A song for the road
Lalu Prasad, known for his home-spun wit, now has competition from another funny man from Bihar. The chief minister, Nitish Kumar, is making good use of metaphors and filmi tunes to pay Lalu Prasad back in his own coin. The other day, during Kumar’s month-long tour to discover the aam aadmi’s problems, someone happened to mention the Railways minister’s visit to Japan. Kumar feigned ignorance of his rival’s movements and instead started reminiscing about his college days during which he had watched Love in Tokyo. He also sung a few lines from the film’s popular track, Le gayi dil, gudiya Japan ki, to the audience’s great amusement. Soon he had them in splits for reasons other than music. Kumar said that Lalu Prasad would be heard singing Sayonara, sayonara (Goodbye, goodbye) — another song from the same film — after the people of Bihar sent him packing from his home turf in the coming elections.

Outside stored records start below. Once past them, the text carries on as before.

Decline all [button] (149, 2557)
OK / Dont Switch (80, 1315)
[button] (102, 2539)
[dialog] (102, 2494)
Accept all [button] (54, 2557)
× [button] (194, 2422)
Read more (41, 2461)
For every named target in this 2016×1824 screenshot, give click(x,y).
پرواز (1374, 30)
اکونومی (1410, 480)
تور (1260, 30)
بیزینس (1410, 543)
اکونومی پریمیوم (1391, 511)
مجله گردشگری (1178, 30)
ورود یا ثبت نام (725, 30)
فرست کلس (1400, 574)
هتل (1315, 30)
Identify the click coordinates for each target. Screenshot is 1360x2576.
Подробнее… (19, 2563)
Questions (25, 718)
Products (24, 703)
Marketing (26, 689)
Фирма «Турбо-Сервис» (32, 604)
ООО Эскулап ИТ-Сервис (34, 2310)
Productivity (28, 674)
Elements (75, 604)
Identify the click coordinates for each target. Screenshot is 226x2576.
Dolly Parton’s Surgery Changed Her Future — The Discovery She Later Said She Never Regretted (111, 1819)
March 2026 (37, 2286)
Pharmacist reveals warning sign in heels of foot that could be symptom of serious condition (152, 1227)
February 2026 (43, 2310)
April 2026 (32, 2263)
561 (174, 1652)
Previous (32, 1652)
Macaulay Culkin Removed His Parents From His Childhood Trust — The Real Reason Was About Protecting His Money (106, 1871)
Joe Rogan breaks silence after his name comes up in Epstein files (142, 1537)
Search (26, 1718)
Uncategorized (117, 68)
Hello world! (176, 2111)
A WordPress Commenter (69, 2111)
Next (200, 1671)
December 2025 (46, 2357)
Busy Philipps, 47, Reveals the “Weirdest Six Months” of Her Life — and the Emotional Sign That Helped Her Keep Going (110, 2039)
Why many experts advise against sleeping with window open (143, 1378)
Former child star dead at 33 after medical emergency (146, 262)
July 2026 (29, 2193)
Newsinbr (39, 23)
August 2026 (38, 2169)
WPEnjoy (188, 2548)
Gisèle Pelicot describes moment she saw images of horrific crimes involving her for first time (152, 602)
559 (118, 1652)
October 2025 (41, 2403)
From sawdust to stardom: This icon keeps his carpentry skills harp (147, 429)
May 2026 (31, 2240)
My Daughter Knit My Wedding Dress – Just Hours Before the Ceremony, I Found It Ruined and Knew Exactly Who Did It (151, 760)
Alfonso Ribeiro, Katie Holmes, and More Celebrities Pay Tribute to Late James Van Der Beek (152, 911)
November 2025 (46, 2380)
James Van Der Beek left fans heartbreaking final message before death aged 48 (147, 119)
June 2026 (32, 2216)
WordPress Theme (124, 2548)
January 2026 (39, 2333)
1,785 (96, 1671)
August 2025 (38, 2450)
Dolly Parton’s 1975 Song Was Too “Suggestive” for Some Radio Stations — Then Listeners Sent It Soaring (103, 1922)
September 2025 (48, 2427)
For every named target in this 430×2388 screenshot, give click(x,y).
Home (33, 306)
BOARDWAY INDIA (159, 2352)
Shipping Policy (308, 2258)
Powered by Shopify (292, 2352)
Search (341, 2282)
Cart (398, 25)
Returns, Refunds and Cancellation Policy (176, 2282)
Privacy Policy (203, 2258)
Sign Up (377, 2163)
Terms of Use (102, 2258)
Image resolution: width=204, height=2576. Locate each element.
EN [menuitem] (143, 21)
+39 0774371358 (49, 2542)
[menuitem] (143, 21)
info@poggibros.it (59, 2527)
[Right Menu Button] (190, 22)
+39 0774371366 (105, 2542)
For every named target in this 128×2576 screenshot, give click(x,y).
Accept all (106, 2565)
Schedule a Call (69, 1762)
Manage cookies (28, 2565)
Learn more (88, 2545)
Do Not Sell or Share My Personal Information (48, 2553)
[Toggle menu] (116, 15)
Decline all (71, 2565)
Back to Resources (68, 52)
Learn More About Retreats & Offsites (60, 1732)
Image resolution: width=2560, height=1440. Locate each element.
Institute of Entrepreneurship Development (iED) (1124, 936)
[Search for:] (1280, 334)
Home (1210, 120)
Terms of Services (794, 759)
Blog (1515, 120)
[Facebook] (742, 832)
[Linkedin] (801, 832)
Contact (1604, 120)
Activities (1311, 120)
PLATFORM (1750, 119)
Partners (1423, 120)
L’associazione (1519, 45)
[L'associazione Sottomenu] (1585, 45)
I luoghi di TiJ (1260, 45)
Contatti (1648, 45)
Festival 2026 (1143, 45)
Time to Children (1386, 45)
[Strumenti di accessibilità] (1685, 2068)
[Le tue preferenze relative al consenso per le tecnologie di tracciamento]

In the murky waters of politics, you can be friends one day, enemies the next. The reverse holds true as well. Take the foes-turned-friends story of Shatrughan Sinha and Amar Singh, for instance. There was a time in the not-so-distant-past when Sinha could be heard gunning for his Samajwadi Party counterpart by calling Singh unflattering names. And now, the two cannot stop flaunting their new found friendship. But their close ties, a little bird tells us, is based on mutual interest. Sinha is pressurizing his party to give him the Patna Lok Sabha seat. Else, he has threatened to make common cause with the Samajwadis. But what’s Singh’s gain in all this? Well, apparently he loves nothing more than sowing seeds of discord in rival camps, admit his friends and foes alike.
Different yet similar
Here is something more for Amar Singh to chew on. Many find it difficult to tell the Samajwadi Party apart from the Bahujan Samaj Party, but there are differences and here is one of them. In the BSP, when Mayavati is around, only she does the talking while the rest listen to her deferentially. In the SP however, it is only Amar Singh who speaks, and all the rest, including the boss, Mulayam Singh, do the listening.
There are television anchors and then there are television anchors. Barring a few exceptions, most members of this species, media experts point out, seem all at sea while handling the myriad issues that they have to deal with in their line of work. Recently, a well-known anchor of a popular Hindi television channel got the Union foreign minister, Pranab Mukherjee, as his guest. The ill-prepared anchor found the going rather difficult, and failed to engage Mukherjee in any meaningful conversation. At one stage, he reportedly asked Mukherjee that since Hillary Clinton is now in charge, and is likely to press for the implementation of the CTBT and other such treaties, would India have to fall in line? An exasperated Mukherjee answered that what the Americans do was their, and not India’s, concern. But when the anchor repeated his earnest question, the foreign minister, perhaps in despair, had little choice but to suggest that they move on to some other topic.
The prime minister seems confident of securing another term in office. Here is why. While renewing his driver’s licence, Manmohan Singh had apparently put 7 Race Course Road as his ‘permanent address’ in the documents submitted to the motor licensing office. The renewal form has two columns: one for present address and another for permanent address, and Singh filled the latter by putting in the prime ministerial address. Some think that it was just a harmless slip but a transport official was heard quipping that Singh must have wanted to renew his prime ministership for five years along with his driver’s licence.
‘Baba versus Baba’ is a possible title for the coming elections, says an SMS doing the rounds in the capital. The battle for the ballot, it says, will be fought among the Congress’s Rahulbaba and the BJP’s old guard — Advani and Bhaironbaba (aka Bhairon Singh Shekhawat). One wonders what the other contenders for the PM’s chair have to say about this.
At first, everyone had put the gaffe to the wise monk’s advanced years. There were many dignitaries present on the occasion of the Madhavrao Scindia memorial lecture and the Buddhist spiritual leader, the Dalai Lama, was the guest of honour. When it was his turn to speak, the man from Tibet rose to deliver his lecture. But, to everybody’s amazement and his own embarrassment, he forgot Scindia’s full name. Consequently, through out his lecture, the monk kept referring to the departed leader as the “late Scindia”. Most guests thought that memory was playing a trick or two on the Dalai Lama.
But the truth emerged a little later though. In a candid admission to Madhaviraje Scindia, the Dalai Lama said that he had found her husband’s name too long and too difficult to pronounce. Hence, he had taken recourse to an alternative.
On hearing his admission, none could suppress a smile, including Jyotiraditya Scindia, and the event carried on gracefully.